My Tax Dollars!! Rargh Eleventy!

So, in the discussion I’ve been reading about the Susan G. Komen foundation’s awful decision to pull their funding from Planned Parenthood, someone commented that it was wrong to make people contribute to abortion through tax dollars when they have a religious objection to it. Not sure where that came from, because Susan G. Komen is not the government, but maybe they just wanted to go off on how they don’t like it that there is federal funding for Planned Parenthood (which very specifically doesn’t go to abortion).

My initial response is that pretty much everything our government does is going to be against somebody’s religion. None of the Quakers I know are getting tax breaks because they’re opposed to war. Nor do I get to choose not to pay the salaries of the Congressmen who obstruct anything that might help poor people.

Also, taxes don’t actually pay for abortion except in really rare cases where a woman has been raped and qualifies for medical assistance. The argument is that giving any money to Planned Parenthood is paying for abortion because that frees up money for them to do more of that.

But by that token, the government should not give money, even for worthy and good causes, to groups that do something someone somewhere has a religious objection to. Which is everybody, what with religions being varied and mutually contradictory. So I guess we should just stop doing any kind of government grants for education or health or poverty, for fear that the money that pays for these things might go to someone who had an abortion, or is gay, or took the Lord’s name in vain one time. Kids with cancer? Screw em—our sense of religious purity is way more important. And government employees and contractors probably do things that violate other people’s religions on their own time, so we should close the schools and police stations and let our infrastructure rot rather than giving people money that they might spend on gambling or condoms or something.

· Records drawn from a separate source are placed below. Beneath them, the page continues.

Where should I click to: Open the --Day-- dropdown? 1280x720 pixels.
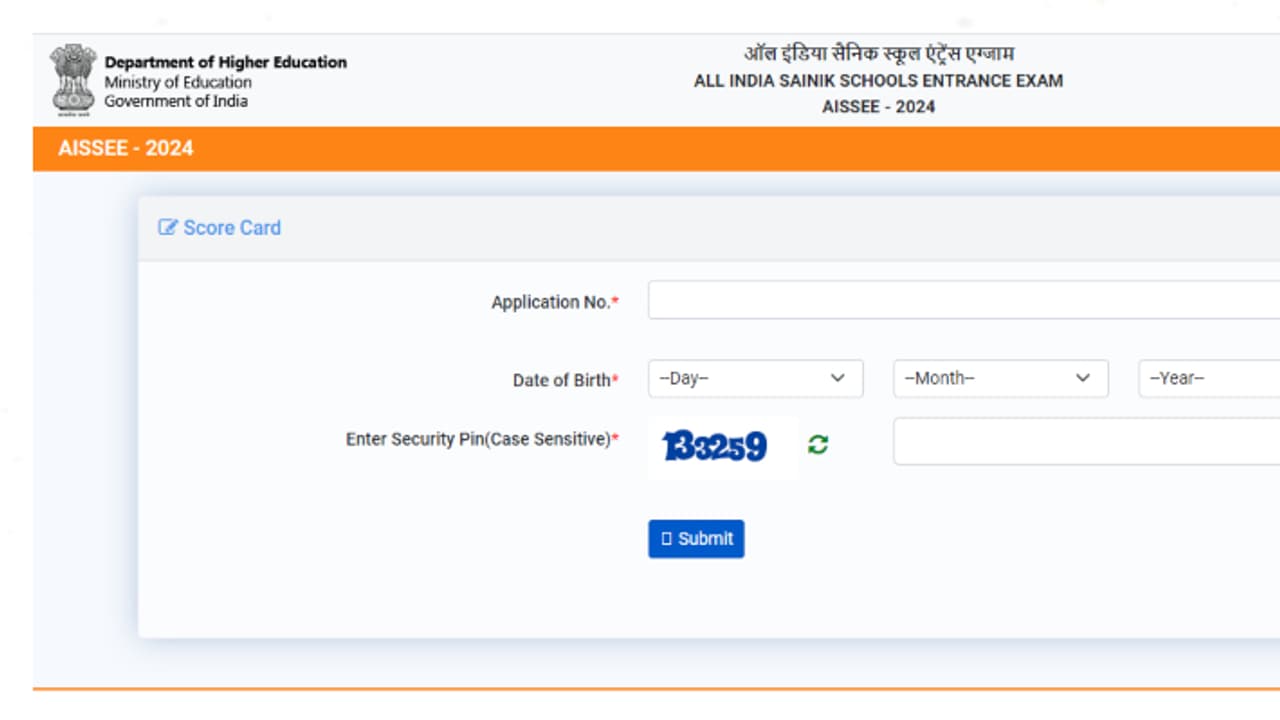(x=755, y=378)
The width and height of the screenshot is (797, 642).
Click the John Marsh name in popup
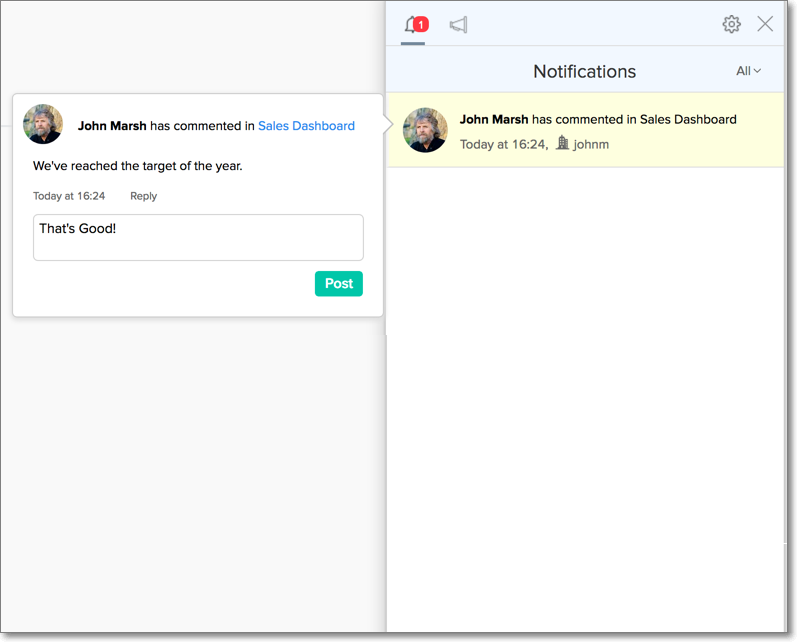(112, 126)
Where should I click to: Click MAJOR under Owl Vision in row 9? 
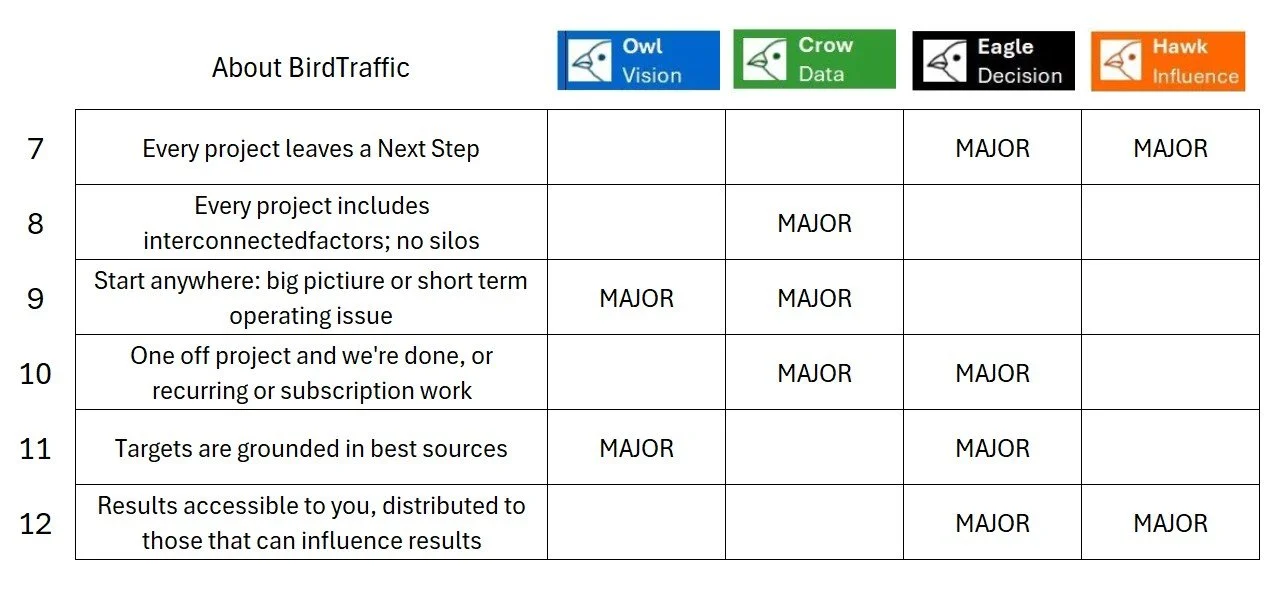(637, 298)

Taxes just can’t, in any kind of rational system, work like that. I mean, if you ignore the bit about government employees where I get way too sarcastic, I suppose we could allow grants for a specific purpose to organizations that do nothing but that purpose. Like if there’s a state grant to feed the hungry, it has to go to an organization that does only that. Not a church, or a charity that also does other things, because someone might have religious objections to those other things.

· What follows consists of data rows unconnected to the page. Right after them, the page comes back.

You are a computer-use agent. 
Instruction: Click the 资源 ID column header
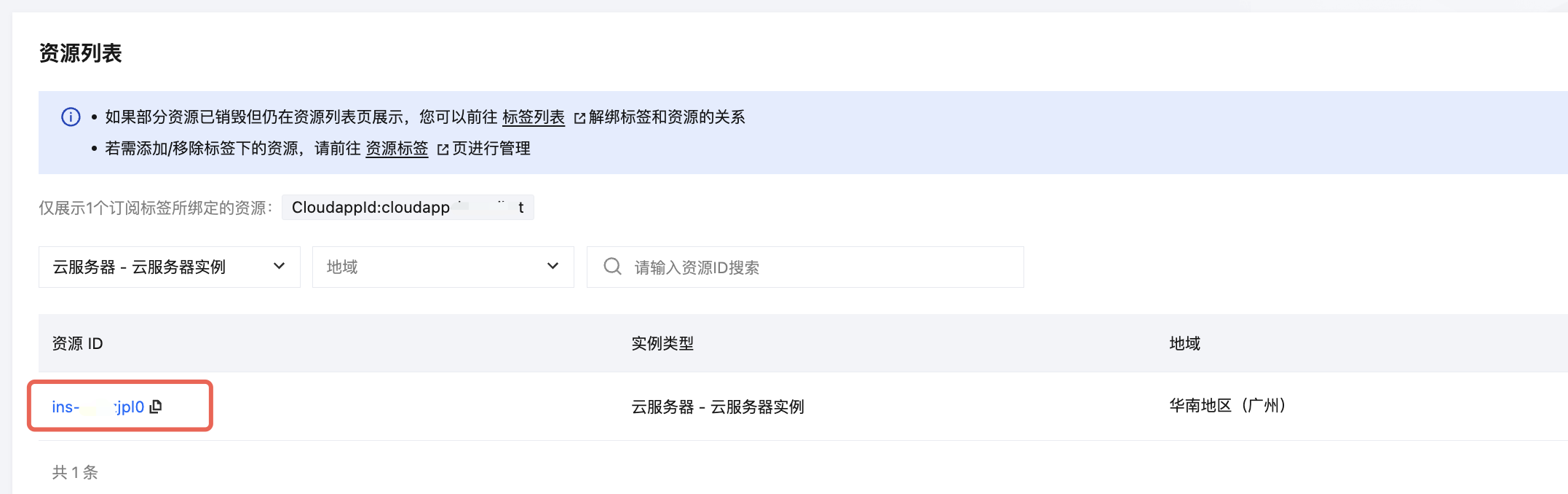tap(78, 344)
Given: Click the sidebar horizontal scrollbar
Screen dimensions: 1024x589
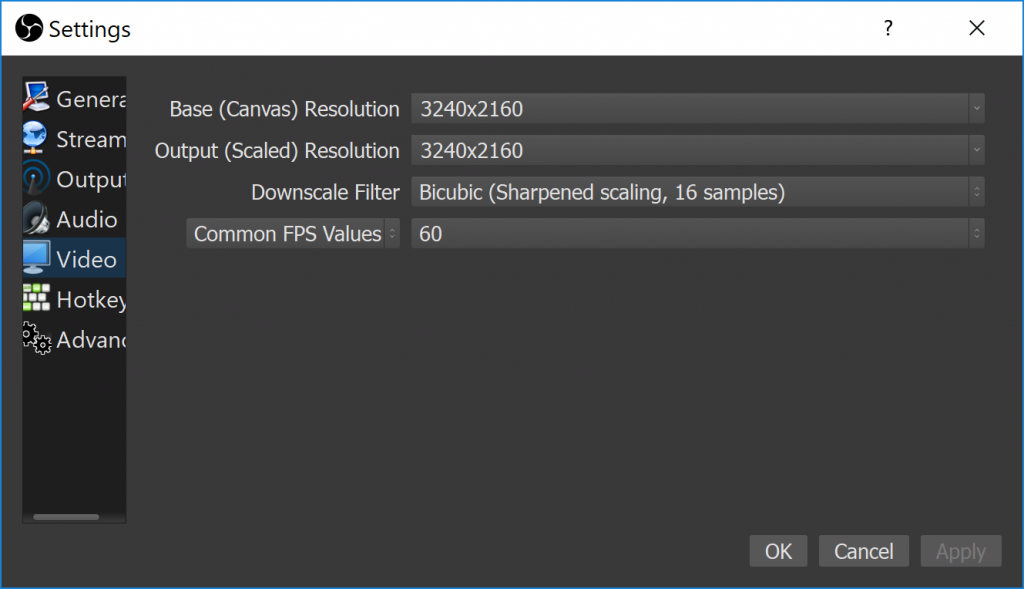Looking at the screenshot, I should 66,517.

So Planned Parenthood could split itself up into several different organizations. And a church that wants to do charity stuff that there might be grants available for could spin off a specific little non-profit. This would be highly inefficient and a colossal waste of money, and as a result people who are being helped currently would not be. And people would still bitch about Planned Not Dying of Cancer’s ties to the evil abortionists at Planned Parenthood.


4 thoughts on “My Tax Dollars!! Rargh Eleventy!

  1. Alexie says:

    And even if tax dollars were going to abortion, the proper answer would be: so what? Abortion is legal. it’s a medical procedure that can be life saving. And for those who use it ‘frivolously’, well guess what? While it’s legal, they are fully within their rights to do so, and far better they get proper medical care than the alternative. So for as long as it’s legal, and people need to access it, it should be fully funded. If you don’t like that, work to make it illegal.

    • KellyK says:

      Also all true. I’d also add, before working to make it illegal, go talk to someone who remembers the pre-Roe days and ask them about coat hangers and teenage (or younger) rape victims and see if that’s still something you want to do.

      • Alexie says:

        When I was in hospital for cancer, the doctors discussed pregnancy with me. One told me horror stories about women who had to have abortions because they were about to undergo chemotherapy and the drugs would either destroy the baby or give it severe deformities, but the treatment was so urgent it couldn’t wait. They reiterated over and over that I shouldn’t get pregnant, I think because they dread dealing with that scenario. They had ALL had to face it, so it’s not that uncommon. Whenever people talk about abortion, particularly late term abortion, it’s always presented as young teenage girl who couldn’t control her sexuality, or selfish lifestyle woman, whereas there is a very real role for abortion as a medical necessity.

      • KellyK says:

        You’re right, a lot of people have this “slutty, irresponsible woman” story in their head and they totally ignore the fact that there are many medical reasons for abortion. (One of things that made me rethink my previous pro-life position was a mental health condition that would’ve made getting pregnant a bad idea, if not nearly as problematic as getting pregnant when you have cancer.)